Your goal. Pull out every line in the records below that contains the string "width", and copy each one in full.

Provided material.
------------------------------------------------
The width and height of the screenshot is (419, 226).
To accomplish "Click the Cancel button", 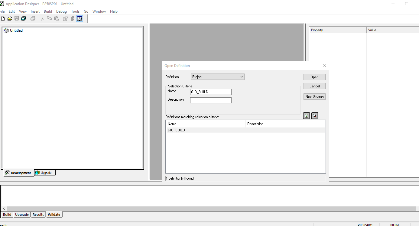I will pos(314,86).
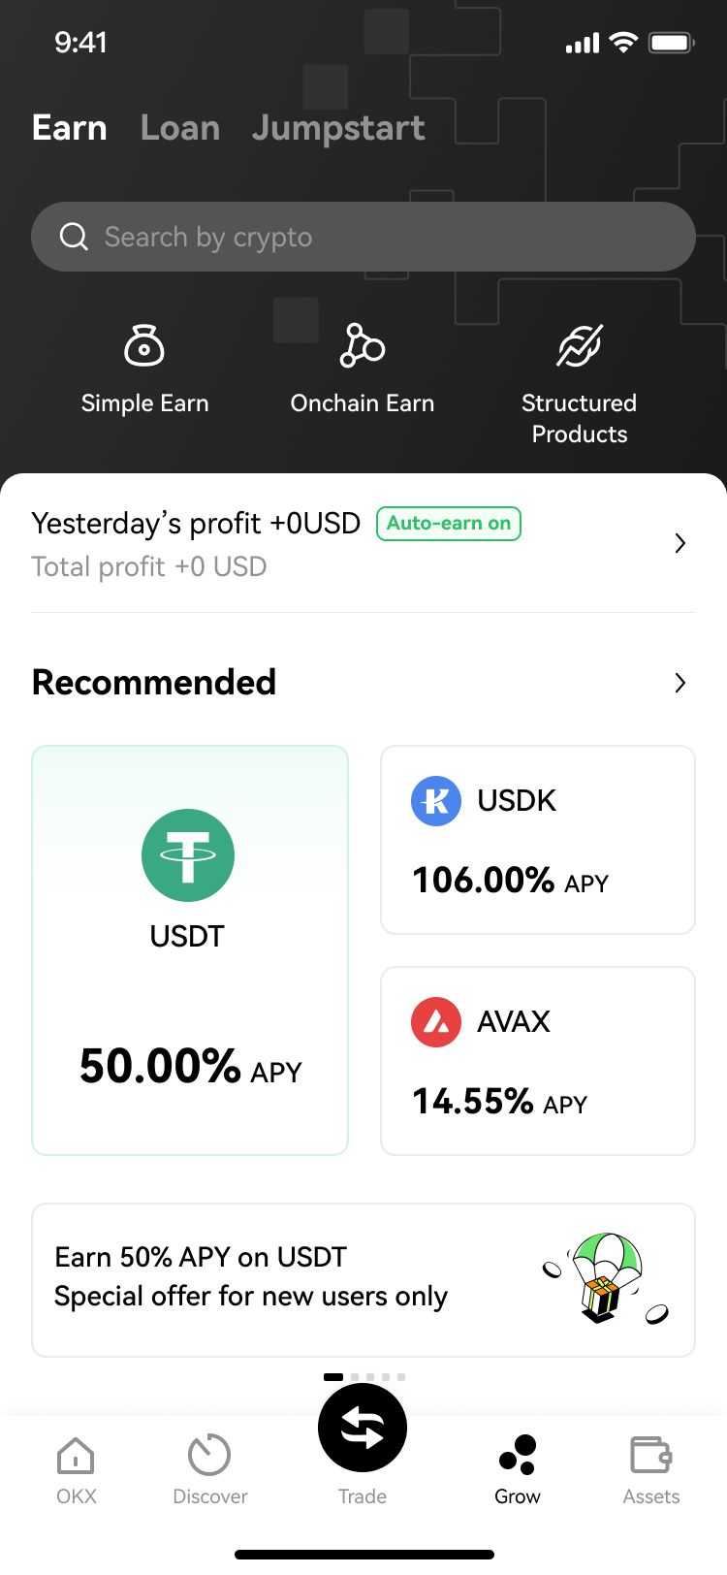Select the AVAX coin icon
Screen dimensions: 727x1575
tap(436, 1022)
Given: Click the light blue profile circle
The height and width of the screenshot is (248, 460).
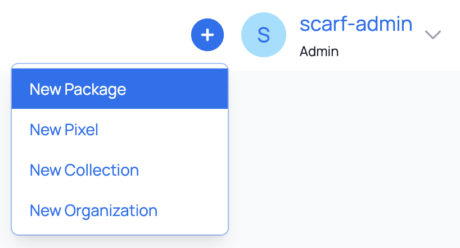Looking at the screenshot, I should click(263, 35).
------------------------------------------------
Answer to this task.
The width and height of the screenshot is (419, 226).
The height and width of the screenshot is (248, 460).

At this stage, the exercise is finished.